### [EXERCISE GOAL]
Show every line in the records below that contains the word "Focus".

━━━━━━━━━━━━━━━━━━━━

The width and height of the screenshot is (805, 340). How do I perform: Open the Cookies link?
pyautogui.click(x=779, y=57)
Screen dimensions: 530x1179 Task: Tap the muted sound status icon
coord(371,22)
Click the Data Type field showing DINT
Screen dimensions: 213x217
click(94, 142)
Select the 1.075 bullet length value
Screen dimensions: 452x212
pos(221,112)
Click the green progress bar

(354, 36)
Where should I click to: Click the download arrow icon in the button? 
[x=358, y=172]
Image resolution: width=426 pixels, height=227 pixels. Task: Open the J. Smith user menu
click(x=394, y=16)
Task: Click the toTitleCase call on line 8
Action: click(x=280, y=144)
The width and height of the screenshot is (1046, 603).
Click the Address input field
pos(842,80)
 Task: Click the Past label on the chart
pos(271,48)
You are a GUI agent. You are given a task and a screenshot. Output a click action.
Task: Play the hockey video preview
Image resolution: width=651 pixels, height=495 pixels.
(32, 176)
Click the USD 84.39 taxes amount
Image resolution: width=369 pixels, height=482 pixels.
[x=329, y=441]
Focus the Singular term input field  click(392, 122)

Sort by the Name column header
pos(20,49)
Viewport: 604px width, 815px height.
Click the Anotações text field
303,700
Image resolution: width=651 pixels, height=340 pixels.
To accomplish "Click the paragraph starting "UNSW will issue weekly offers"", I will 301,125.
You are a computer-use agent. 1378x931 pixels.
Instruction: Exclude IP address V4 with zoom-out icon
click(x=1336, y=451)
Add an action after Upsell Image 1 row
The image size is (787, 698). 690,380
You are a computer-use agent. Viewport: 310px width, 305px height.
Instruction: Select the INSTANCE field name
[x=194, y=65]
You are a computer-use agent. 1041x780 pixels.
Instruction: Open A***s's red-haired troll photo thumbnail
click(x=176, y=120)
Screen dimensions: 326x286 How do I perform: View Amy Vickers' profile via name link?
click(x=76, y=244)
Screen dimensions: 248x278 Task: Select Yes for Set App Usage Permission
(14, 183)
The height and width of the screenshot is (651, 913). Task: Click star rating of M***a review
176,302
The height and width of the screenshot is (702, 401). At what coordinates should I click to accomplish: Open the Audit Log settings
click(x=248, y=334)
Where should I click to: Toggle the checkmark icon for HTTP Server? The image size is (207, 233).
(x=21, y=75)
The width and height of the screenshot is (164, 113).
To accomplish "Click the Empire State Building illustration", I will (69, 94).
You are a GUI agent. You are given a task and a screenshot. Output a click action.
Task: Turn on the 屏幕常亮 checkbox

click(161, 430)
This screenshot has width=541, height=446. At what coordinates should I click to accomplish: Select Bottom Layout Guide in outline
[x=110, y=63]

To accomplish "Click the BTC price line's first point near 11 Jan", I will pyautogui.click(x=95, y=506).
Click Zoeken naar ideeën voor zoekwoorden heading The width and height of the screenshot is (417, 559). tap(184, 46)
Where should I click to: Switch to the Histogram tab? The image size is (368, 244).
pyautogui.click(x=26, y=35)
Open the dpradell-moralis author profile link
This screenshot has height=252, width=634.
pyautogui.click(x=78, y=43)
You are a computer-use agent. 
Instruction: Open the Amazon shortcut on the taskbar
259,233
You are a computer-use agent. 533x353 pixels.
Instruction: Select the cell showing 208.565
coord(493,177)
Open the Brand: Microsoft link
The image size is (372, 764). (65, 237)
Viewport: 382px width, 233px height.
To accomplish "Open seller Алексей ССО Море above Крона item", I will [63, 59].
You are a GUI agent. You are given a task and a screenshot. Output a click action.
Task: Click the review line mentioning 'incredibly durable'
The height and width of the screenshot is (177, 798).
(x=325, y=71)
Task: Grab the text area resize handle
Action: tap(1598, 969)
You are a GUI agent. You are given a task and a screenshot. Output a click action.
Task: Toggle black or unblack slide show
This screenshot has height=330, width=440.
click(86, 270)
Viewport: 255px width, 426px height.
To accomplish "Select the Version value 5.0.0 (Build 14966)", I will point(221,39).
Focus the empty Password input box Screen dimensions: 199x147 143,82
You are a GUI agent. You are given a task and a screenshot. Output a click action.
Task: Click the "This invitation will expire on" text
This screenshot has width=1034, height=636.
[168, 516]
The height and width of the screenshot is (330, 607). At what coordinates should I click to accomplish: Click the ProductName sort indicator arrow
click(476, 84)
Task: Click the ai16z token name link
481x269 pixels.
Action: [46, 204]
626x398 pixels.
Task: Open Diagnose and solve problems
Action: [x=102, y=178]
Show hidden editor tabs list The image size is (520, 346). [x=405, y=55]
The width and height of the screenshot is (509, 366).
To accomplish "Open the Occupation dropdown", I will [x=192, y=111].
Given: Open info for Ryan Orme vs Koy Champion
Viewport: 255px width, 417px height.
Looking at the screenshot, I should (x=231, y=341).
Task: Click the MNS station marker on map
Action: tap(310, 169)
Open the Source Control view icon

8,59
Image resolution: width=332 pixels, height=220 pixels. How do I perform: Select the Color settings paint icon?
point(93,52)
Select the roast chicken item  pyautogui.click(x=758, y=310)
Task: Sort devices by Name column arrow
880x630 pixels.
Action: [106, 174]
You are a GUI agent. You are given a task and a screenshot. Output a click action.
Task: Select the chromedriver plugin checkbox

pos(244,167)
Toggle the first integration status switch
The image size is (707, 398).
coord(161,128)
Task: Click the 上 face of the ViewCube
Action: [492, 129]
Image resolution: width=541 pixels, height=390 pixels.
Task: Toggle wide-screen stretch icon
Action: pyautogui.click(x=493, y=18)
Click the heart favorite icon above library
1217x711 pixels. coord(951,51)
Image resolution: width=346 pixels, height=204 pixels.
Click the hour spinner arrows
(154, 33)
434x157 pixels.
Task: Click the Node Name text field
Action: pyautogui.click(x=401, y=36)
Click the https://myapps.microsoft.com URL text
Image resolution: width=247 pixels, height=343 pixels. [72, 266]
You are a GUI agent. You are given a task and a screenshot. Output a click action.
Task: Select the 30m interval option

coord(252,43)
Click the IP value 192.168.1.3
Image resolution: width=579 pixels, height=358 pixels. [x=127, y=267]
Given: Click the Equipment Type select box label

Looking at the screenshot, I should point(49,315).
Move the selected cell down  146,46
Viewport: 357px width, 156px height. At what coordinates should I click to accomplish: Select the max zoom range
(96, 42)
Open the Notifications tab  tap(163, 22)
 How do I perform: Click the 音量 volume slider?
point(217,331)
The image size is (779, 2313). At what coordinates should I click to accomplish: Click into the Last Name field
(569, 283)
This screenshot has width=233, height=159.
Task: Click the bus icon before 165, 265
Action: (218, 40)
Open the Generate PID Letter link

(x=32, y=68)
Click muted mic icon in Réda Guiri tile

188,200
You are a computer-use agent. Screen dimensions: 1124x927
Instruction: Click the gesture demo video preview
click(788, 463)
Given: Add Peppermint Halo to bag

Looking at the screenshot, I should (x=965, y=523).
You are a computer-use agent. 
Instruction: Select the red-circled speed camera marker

━━━━━━━━━━━━━━━━━━━━

### [RESULT]
Focus the Singular term input field  click(392, 122)
Focus the empty Password input box Screen dimensions: 199x147 143,82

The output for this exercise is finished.